We have known how to solve this for at least 2 years now.
All the latest state of the art models depend heavily on training on synthetic data.
But it does mean moat is even less defensible for companies whose fortunes are tied to their foundation models having some performance edge, and a shift in the kinds of hardware used for inference (smaller, closer to the edge.)
That may be true. But an even more interesting point may be that you don’t have to train a huge model ever again? Or at least not to train a new slightly improved model because now we have open weights of an excellent large model and a way to train smaller ones.
If Deepseek trained off OpenAI, then it wasn't trained from scratch for "pennies on the dollar"
If OpenAI trained on the intellectual property of others, maybe it wasn't the creativity breakthrough people claim?
Oppositely
If you say ChatGPT was trained on "whatever data was available", and you say Deepseek was trained "whatever data was available", then they sound pretty equivalent.

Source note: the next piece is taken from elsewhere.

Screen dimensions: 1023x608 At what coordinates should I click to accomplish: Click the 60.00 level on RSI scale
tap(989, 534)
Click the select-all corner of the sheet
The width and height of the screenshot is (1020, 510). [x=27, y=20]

All the rough consensus language output of humanity is now roughly on the Internet. The various LLMs have roughly distilled that and the results are naturally going to be tighter and tighter. It's not surprising that companies are going to get better and better at solving the same problem. The situation of DeepSeek isn't so much that promises future achievements but that it shows that OpenAI's string of announcements are incremental progress that aren't going to be reaching the AGI that Altman now often harps on.

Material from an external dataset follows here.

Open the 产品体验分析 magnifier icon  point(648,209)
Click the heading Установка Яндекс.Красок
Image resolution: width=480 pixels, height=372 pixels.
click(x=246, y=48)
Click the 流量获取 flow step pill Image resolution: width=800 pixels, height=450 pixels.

I'm not an OpenAI apologist and don't like what they've done with other people's intellectual property but I think that's kind of a false equivalency. OpenAI's GPT 3.5/4 was a big leap forward in the technology in terms of functionality. DeepSeek-r1 isn't really a huge step forward in output, it's mostly comparable to existing models, one thing that is really cool about it is it being able to be trained from scratch quickly and cheaply. This is completely undercut if it was trained off of OpenAI's data. I don't care about adjudicating which one is a bigger thief, but it's notable if one of the biggest breakthroughs about DeepSeek-r1 is pretty much a lie. And it's still really cool that it's open source and can be run locally, it'll have that over OpenAI whether or not the training claims are a lie/misleading
How is it a “lie” for DeepSeek to train their data from ChatGPT but not if they train their data from all of Twitter and Reddit? Either way the training is 100x cheaper.
In the last few days? No, that would be impossible; no one has the resources to train a base model that quickly. But there are definitely a lot of people working on it.

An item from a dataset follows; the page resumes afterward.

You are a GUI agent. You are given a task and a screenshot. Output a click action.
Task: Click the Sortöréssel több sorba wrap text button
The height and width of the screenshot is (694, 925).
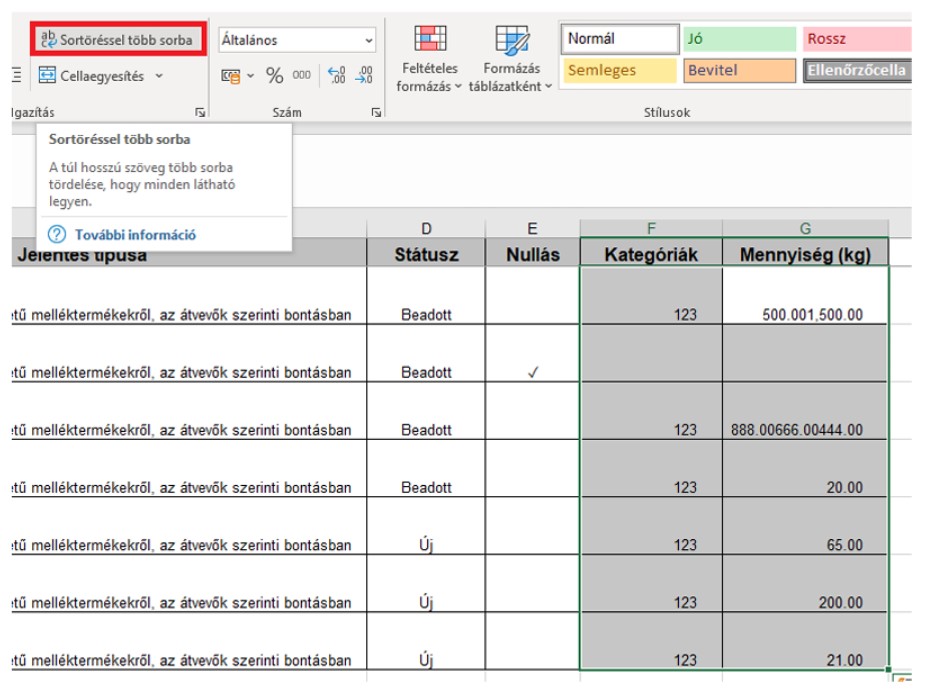(x=116, y=40)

Have people on HN never heard of public ChatGPT conversations data sets? They've been mentioned multiple times in past HN conversations and I thought it'd be common knowledge here by now. Pretty much all open source models have been training on them for the past 2 years, it's common practice by now. And haven't people been having conversations about "synthetic data" for a pretty long time by now? Why is all of this suddenly an issue in the context of DeepSeek? Nobody made a fuss about this before.
And just because a model trains on some ChatGPT data, doesn't mean that that data is the majority. It's just another dataset.
Funny how the first principles people now want to claim the opposite of what they’ve been crowing about for decades since techbros climbed their way out of their billion dollar one hit wonders. Boo fucking hoo.
If Deepseek trained off OpenAI, then it wasn't trained from scratch for "pennies on the dollar" and isn't the Sputnik-like technical breakthrough that we've been hearing so much about. That's the news here. Or rather, the potential news, since we don't know if it's true yet.